# To do
Produce as output only the lines below starting at the line with "Where should I click to: Click" and continuing through the line with "804x755 pixels.", each one exactly as written.
:: Data for this task ::
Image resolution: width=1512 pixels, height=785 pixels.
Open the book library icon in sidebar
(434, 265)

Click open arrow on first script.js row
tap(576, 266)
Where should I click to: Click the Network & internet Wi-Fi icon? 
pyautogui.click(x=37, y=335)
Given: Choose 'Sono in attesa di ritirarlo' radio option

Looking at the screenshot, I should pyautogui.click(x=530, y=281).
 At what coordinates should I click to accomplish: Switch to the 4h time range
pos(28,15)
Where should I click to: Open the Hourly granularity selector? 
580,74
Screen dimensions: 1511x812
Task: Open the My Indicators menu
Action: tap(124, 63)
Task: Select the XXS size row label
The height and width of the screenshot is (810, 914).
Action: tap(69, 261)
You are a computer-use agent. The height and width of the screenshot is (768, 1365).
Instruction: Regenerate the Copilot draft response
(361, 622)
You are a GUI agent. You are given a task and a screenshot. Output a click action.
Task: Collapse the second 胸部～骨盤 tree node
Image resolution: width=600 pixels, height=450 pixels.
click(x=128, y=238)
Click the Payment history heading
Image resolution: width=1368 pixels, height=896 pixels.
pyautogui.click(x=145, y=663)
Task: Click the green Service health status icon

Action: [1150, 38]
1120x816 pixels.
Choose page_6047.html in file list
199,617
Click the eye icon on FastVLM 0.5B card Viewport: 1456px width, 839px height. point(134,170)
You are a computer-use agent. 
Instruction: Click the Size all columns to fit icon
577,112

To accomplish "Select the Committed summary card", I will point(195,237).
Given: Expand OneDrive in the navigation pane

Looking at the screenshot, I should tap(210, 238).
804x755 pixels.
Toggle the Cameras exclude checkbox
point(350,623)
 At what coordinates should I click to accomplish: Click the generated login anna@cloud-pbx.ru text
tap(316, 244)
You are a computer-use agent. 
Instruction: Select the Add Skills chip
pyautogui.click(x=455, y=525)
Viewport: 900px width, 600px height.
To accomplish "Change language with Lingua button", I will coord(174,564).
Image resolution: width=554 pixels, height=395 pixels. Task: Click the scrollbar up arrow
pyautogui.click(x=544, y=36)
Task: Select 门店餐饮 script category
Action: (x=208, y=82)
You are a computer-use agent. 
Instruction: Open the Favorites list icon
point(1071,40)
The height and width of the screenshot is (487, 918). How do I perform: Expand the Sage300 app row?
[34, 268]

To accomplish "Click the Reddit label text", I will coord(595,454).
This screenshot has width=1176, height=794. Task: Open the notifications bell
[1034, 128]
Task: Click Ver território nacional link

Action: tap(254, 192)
:::
# Problem solution
Where should I click to: Click the Network & internet Wi-Fi icon? 
pyautogui.click(x=37, y=335)
Given: Choose 'Sono in attesa di ritirarlo' radio option

Looking at the screenshot, I should pyautogui.click(x=530, y=281).
 At what coordinates should I click to accomplish: Switch to the 4h time range
pos(28,15)
Where should I click to: Open the Hourly granularity selector? 
580,74
Screen dimensions: 1511x812
Task: Open the My Indicators menu
Action: tap(124, 63)
Task: Select the XXS size row label
The height and width of the screenshot is (810, 914).
Action: tap(69, 261)
You are a computer-use agent. The height and width of the screenshot is (768, 1365).
Instruction: Regenerate the Copilot draft response
(361, 622)
You are a GUI agent. You are given a task and a screenshot. Output a click action.
Task: Collapse the second 胸部～骨盤 tree node
Image resolution: width=600 pixels, height=450 pixels.
click(x=128, y=238)
Click the Payment history heading
Image resolution: width=1368 pixels, height=896 pixels.
pyautogui.click(x=145, y=663)
Task: Click the green Service health status icon

Action: [1150, 38]
1120x816 pixels.
Choose page_6047.html in file list
199,617
Click the eye icon on FastVLM 0.5B card Viewport: 1456px width, 839px height. point(134,170)
You are a computer-use agent. 
Instruction: Click the Size all columns to fit icon
577,112

To accomplish "Select the Committed summary card", I will point(195,237).
Given: Expand OneDrive in the navigation pane

Looking at the screenshot, I should tap(210, 238).
804x755 pixels.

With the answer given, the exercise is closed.